While rainfall late in December 2018 and early January 2019 have enabled South African farmers to start planting in the western parts of the Free State and North West, the harvest is likely to be poor, particularly for (white) maize as the optimal planting window has long passed, and even the late rains remain erratic.
Meanwhile, the eastern parts of South Africa, which predominately produce yellow maize and soybeans, could have a fairly good harvest if rainfall continue throughout this month and February 2019, which is typically a pollination period.
To recap, the eastern regions of the country, Mpumalanga, eastern Free State, KwaZulu-Natal and Eastern Cape, started the year on sound footing with widespread rainfall, which supported the planting activity.
Meanwhile, the central and western parts of South Africa received minimal rainfall all the way to Christmas. As a result, less than 20% of the intended maize in the western Free State and North West had been planted by 25 December 2018, compared to the normal seasons where maize plantings would be nearing completion over the same period.
However, the last few days of 2018 brought widespread showers across most parts of the country, which enabled plantings. The industry estimates suggest that at least 60% of the intended maize area in the North West had been planted around mid-January 2019, from levels of less than 20% in December 2018, as previously mentioned.
In the eastern Free State, the estimates suggest that roughly 70% of the intended area for maize has already been planted by end of 11 January 2018. Meanwhile, the north-western central Free State had planted roughly 60% of the intended area in the week of 18 January 2018.
Other provinces such as Mpumalanga, Northern Cape, Eastern Cape and KwaZuluNatal managed to plant the typical areas, with Limpopo reportedly experiencing a shift from maize hectares to cotton.
This time is different
The aforementioned production dynamics suggest that the intended area of 2.44 million hectares for maize in the 2018/19 season could probably fall by approximately 19% to 1.98 million hectares. This would be almost in line with the area planted during the drought period of 2015/16 production year. At that time, South African maize production amounted to 7.8 million tonnes, turning the country into a net importer, as annual maize consumption is roughly 10.8 million tonnes. During that year, there were relatively lower stocks as it was a second successive drier season.
Nonetheless, this time is different.
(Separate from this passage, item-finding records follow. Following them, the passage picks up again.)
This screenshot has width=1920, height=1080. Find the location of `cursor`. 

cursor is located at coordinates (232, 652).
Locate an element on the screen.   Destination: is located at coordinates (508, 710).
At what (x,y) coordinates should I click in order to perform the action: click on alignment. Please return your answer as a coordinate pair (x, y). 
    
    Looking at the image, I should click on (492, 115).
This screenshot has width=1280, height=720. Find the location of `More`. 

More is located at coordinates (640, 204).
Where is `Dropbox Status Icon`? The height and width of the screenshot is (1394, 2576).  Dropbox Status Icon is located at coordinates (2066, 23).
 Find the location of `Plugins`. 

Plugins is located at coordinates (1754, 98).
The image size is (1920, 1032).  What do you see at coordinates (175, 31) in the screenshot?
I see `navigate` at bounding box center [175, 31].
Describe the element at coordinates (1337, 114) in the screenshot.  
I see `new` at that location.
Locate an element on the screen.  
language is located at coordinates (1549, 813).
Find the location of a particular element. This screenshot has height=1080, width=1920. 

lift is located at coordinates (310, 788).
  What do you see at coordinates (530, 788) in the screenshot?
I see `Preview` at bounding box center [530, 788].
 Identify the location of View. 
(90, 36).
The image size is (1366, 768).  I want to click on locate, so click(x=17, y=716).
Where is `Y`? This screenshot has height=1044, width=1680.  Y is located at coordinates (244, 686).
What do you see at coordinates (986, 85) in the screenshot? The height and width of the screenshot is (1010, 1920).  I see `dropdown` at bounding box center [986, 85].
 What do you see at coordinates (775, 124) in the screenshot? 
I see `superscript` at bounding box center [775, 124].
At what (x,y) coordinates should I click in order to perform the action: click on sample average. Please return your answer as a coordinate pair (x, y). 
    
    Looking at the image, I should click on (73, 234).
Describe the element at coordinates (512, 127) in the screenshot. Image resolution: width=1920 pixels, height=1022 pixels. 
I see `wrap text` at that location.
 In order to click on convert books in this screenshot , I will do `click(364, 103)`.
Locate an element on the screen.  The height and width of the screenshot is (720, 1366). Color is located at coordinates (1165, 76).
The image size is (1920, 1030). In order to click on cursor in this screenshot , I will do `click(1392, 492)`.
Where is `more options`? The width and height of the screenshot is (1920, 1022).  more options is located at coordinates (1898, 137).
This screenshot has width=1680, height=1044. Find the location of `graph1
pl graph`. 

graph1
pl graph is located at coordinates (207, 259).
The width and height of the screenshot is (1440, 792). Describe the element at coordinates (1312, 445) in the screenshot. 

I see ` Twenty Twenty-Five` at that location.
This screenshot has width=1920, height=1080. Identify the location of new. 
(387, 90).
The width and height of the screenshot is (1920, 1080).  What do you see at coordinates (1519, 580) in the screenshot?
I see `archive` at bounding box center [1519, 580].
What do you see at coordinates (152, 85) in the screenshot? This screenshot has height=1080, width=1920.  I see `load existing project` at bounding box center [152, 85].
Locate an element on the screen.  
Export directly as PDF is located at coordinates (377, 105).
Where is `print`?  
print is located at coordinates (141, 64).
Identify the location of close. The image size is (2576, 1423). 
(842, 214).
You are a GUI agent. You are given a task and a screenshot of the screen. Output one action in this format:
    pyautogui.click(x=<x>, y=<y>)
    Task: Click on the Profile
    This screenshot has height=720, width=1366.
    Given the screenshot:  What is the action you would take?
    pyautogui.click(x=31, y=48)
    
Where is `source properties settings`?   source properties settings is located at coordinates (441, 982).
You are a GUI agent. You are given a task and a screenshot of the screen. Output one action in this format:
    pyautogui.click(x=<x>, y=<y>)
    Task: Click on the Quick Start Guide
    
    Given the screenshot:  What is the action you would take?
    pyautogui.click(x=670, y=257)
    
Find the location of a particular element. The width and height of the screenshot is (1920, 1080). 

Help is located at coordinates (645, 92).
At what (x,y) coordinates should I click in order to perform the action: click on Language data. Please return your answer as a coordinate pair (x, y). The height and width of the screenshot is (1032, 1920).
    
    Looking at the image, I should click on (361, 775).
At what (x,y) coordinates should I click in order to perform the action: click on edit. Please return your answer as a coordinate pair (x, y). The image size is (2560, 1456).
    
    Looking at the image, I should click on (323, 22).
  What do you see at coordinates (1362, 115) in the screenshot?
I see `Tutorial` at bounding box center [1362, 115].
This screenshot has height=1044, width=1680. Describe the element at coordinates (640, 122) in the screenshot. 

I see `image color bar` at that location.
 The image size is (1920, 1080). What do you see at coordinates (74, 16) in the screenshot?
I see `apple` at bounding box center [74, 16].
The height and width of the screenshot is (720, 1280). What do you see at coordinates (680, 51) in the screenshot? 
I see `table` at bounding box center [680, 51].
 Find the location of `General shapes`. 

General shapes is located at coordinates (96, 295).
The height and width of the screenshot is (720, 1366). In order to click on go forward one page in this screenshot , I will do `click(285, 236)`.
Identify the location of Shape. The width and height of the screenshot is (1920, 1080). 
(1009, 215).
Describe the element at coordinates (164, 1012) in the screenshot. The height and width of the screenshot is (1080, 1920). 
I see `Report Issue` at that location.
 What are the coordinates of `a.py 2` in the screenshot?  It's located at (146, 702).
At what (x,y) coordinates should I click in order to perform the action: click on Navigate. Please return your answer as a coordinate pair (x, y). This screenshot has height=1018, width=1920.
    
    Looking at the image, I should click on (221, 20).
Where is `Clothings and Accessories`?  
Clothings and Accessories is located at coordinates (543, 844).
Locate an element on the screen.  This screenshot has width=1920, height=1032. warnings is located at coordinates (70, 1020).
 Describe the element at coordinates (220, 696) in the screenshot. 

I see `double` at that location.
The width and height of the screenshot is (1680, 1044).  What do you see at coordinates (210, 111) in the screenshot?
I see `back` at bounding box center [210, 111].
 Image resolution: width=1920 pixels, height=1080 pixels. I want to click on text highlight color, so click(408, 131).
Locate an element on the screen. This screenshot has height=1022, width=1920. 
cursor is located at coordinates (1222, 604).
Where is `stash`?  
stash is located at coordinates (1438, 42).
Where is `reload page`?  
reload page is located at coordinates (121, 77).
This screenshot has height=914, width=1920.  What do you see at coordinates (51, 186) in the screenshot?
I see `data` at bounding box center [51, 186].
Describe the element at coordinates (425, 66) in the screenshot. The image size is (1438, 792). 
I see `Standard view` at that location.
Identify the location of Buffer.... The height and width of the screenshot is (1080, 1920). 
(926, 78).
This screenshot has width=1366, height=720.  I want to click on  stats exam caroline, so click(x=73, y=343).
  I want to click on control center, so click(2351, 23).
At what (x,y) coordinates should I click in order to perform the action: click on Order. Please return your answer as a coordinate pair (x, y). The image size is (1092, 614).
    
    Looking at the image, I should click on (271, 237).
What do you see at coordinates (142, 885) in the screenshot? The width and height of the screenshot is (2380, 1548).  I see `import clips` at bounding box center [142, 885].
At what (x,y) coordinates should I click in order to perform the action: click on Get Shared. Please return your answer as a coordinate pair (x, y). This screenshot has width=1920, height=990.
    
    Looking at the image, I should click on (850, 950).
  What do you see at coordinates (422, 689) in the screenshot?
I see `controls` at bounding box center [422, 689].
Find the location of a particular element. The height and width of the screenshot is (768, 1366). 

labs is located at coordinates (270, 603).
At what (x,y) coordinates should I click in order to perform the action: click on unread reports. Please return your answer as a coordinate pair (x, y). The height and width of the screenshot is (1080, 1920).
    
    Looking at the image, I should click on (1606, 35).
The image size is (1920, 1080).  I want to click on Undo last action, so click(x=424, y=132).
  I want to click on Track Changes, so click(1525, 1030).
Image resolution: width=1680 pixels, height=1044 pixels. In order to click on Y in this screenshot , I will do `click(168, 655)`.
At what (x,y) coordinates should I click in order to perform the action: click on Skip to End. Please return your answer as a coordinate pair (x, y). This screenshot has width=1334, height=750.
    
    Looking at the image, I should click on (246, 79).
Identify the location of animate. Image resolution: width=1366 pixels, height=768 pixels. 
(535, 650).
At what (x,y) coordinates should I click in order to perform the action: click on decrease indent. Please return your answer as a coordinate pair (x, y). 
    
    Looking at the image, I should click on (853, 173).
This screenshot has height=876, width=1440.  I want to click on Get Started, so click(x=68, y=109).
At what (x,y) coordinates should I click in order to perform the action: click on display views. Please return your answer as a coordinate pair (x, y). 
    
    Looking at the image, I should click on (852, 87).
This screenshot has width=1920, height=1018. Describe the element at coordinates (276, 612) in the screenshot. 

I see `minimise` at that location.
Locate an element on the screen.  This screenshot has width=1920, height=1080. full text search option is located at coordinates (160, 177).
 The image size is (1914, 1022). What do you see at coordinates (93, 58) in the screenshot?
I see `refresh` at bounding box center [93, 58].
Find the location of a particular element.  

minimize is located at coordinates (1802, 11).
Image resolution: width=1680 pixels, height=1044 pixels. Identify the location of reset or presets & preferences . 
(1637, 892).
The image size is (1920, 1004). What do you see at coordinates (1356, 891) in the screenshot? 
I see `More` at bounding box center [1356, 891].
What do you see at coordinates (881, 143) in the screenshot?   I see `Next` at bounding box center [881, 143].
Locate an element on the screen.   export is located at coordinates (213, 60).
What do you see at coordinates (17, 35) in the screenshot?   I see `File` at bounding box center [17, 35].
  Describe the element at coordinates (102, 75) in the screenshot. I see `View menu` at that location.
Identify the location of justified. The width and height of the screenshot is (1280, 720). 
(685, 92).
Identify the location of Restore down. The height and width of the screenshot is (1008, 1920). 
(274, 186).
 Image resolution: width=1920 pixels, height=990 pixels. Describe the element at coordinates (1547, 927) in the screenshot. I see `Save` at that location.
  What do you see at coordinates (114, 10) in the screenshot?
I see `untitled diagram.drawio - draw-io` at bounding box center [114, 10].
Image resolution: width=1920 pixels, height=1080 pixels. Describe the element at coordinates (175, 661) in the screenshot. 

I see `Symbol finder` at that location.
South Africa’s maize ending stocks, which will be carried over to the 2019/20 marketing year at the beginning of May 2019 is estimated at 3.4 million tonnes. This will provide a much-needed buffer for the country’s supplies.
Most importantly, this suggests that if South Africa’s 2018/19 maize production could amount to at least 8.0 million tonnes, the country would have sufficient supplies for the whole 2019/20 marketing year, assuming that there will be minimal exports.
At the moment, the production estimates in the market generally vary between 10.4 million tonnes and 12.0 million tonnes.
Looking ahead, an important data point to look out for is the national Crop Estimate Committee’s preliminary planting estimate, which is due for release on 29 January 2019, as it will form the basis of the potential crop size.
Be that as it may, it is clear that 2018/19 production season will not be as good as what we saw in the previous season. Overall, this will have financial implications, not only to crop producers and consumers but also the livestock and poultry sector, which uses maize and soybeans as feed.
Nevertheless, I do not foresee a notable uptick of South Africa’s headline food price inflation, as possible lower meat prices on the back of the foot-and-mouth disease outbreak will somewhat overshadow the potential upswings.